Korea Telecom plans a mobile 5G offering at the February 2018 Winter Olympics. Verizon plans to launch in 2018 a less ambitious fixed-wireless service in the U.S. based on a specification it released in July. KT and Verizon are among a quartet of carriers that formed a group in February to share results of early 5G trials.

For its part, the 3GPP standards group is also stepping up the pace of the 5G standards efforts it officially started earlier this year. It endorsed last month a proposal to consider moving the date for finishing Phase I, an initial version of 5G anchored to LTE, from June 2018 to as early as December 2017, according to a recent Qualcomm blog.

Coming back to Verizon's 5G standard, is it good enough and compatible with 3GPP standards? The answer right now seems to be NO.


The following is from Rethink Wireless:

The issue is that Verizon’s specs include a subcarrier spacing value of 75 kHz, whereas the 3GPP has laid out guidelines that subcarrier spacing must increase by 30 kHz at a time, according to research from Signals Research Group. This means that different networks can work in synergy if required without interfering with each other.

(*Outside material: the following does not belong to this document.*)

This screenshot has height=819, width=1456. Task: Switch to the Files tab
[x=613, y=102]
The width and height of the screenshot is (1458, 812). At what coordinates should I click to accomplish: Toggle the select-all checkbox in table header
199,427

Verizon’s 5G specs do stick to 3GPP requirements in that it includes MIMO and millimeter wave (mmWave). MmWave is a technology that both AT&T and Verizon are leading the way in – which could succeed in establishing spectrum which is licensed fairly traditionally as the core of the US’s high frequency build outs.

A Verizon-fronted group recently rejected a proposal from AT&T to push the 3GPP into finalizing an initial 5G standard for late 2017, thus returning to the original proposed time of June 2018. Verizon was supported by Samsung, ZTE, Deutsche Telecom, France Telecom, TIM and others, which were concerned the split would defocus SA and New Radio efforts and even delay those standards being finalized.

Verizon has been openly criticized in the industry, mostly by AT&T (unsurprisingly), as its hastiness may lead to fragmentation – yet it still looks likely to beat AT&T to be the first operator to deploy 5G, if only for fixed access.

Verizon probably wants the industry to believe that it was prepared for eventualities such as this – prior to the study from Signal Research Group, the operator said its pre-standard implementation will be close enough to the standard that it could easily achieve full compatibility with simple alterations. However, Signals Research Group’s president Michael Thelander has been working with the 3GPP since the 5G standard was birthed, and he begs to differ.

Thelander told FierceWireless, “I believe what Verizon is doing is not hardware-upgradeable to the real specification. It’s great to be trialing, even if you define your own spec, just to kind of get out there and play around with things. That’s great and wonderful and hats off to them. But when you oversell it and call it 5G and talk about commercial services, it’s not 5G. It’s really its own spec that has nothing to do with Release 16, which is still three years away. Just because you have something that operates in millimeter wave spectrum and uses Massive MIMO and OFDM, that doesn’t make it a 5G solution.”

Back in the 3G days, NTT Docomo was the leader in standards and it didn't have enough patience to wait for 3GPP standards to complete. As a result it released its first 3G network called FOMA (Freedom of Mobile Access) based on pre-standard version of specs. This resulted in handset manufacturers having to tweak their software to cope with this version and it suffered from economy of scale. Early version of 3G phones were also not able to roam on the Docomo network. In a way, Verizon is going down the same path.

While there can be some good learning as a result of this pre-5G standard, it may be a good idea not to get too tied into it. A standard that is not compliant will not achieve the required economy of scale, either with handsets or with dongles and other hotspot devices.